#### Directions
- a) According to the Oz excerpt, who illustrated The Marvelous Land of Oz?
- b) Copy the Oz excerpt starting at "The Marvelous Land of Oz: Being" and ending at "Return to Oz.".

The Marvelous Land of Oz: Being an Account of the Further Adventures of the Scarecrow and the Tin Woodman, commonly shortened to The Land of Oz,[1] published on July 5, 1904[citation needed], is the second of L. Frank Baum's books set in the Land of Oz, and the sequel to The Wonderful Wizard of Oz (1900). This and the next 34 Oz books of the famous 40 were illustrated by John R. Neill. The book was made into an episode of The Shirley Temple Show in 1960, and into a Canadian animated feature film of the same name in 1987. It was also adapted in comic book form by Marvel Comics, with the first issue being released in November 2009. Plot elements from The Marvelous Land of Oz are included in the 1985 Disney feature film Return to Oz.

Plot summary[edit]

Set shortly after the events in The Wonderful Wizard of Oz and after Dorothy Gale's departure back to Kansas, the protagonist of the novel is an orphaned male youth called Tip. For as long as he can remember, Tip has been under the guardianship of a cruel Wicked Witch named Mombi (who is the main antagonist) and lives in the northern quadrant called Gillikin Country in the Land of Oz. Mombi has always been extremely mean and abusive to Tip, calling him names and making him cook and clean for her. As Mombi is returning home one day, Tip plans to get revenge and frighten her with a scarecrow he has made. However, this scarecrow is a very different one compared to others, and since Tip has no straw or sack cloths available, he instead makes the figure out of wood and gives it a large Jack-o'-lantern pumpkin he carves for a head, thus naming him Jack Pumpkinhead. To Tip's dismay, Mombi is not fooled by this trick, and she takes this opportunity to demonstrate the new magic potion "Powder of Life" that she had just bought from another sorcerer. She sprinkles the powder on Jack, and after saying the magic incantation, Jack is instantly brought to life which startles Tip. Mombi tells Tip that she intends to transform him into a marble statue to punish him for his mischievous ways.

#### Raw data
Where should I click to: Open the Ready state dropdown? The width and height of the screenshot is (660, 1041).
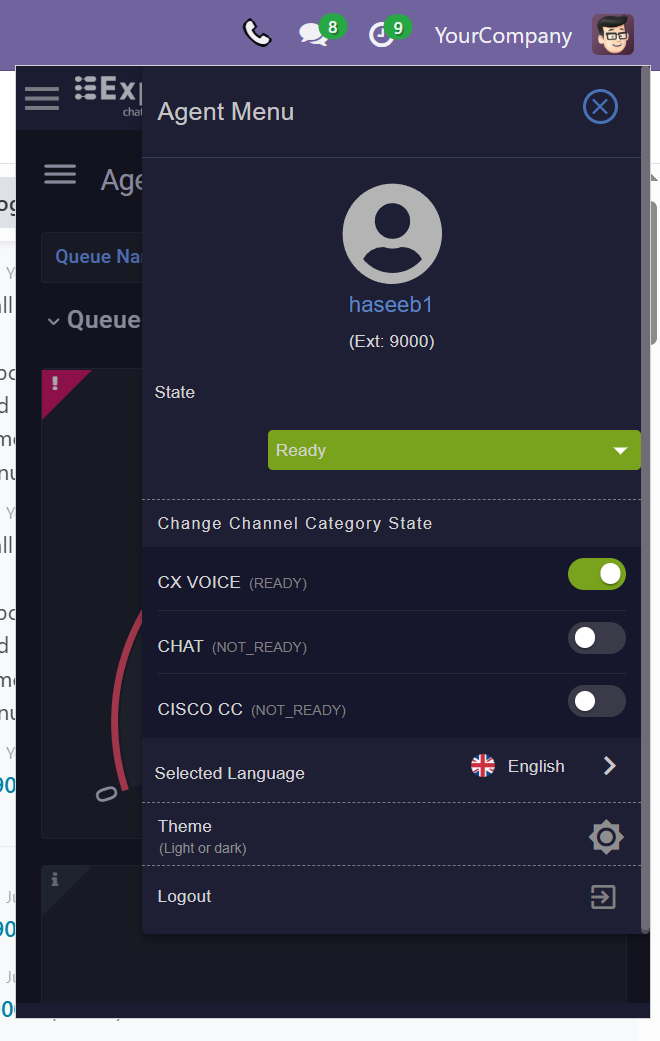coord(454,450)
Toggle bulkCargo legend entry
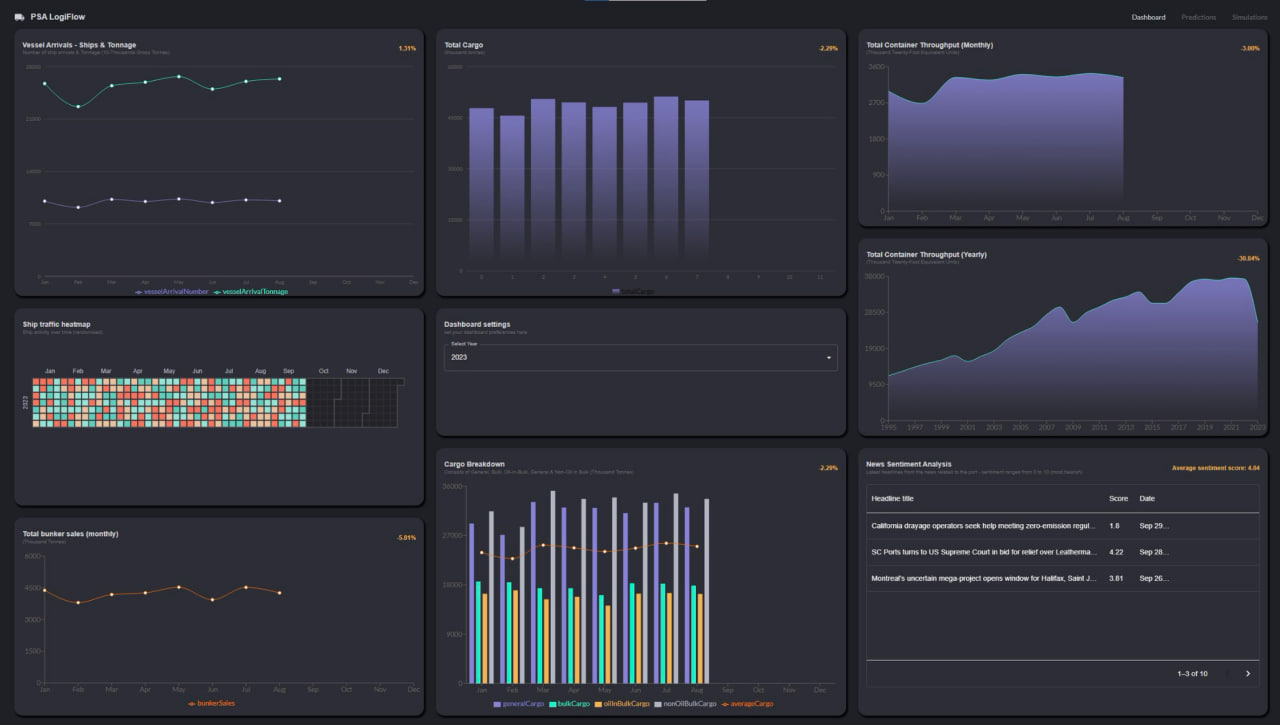 pos(570,704)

#### Correct answers
- a) John R. Neill

- b)
The Marvelous Land of Oz: Being an Account of the Further Adventures of the Scarecrow and the Tin Woodman, commonly shortened to The Land of Oz,[1] published on July 5, 1904[citation needed], is the second of L. Frank Baum's books set in the Land of Oz, and the sequel to The Wonderful Wizard of Oz (1900). This and the next 34 Oz books of the famous 40 were illustrated by John R. Neill. The book was made into an episode of The Shirley Temple Show in 1960, and into a Canadian animated feature film of the same name in 1987. It was also adapted in comic book form by Marvel Comics, with the first issue being released in November 2009. Plot elements from The Marvelous Land of Oz are included in the 1985 Disney feature film Return to Oz.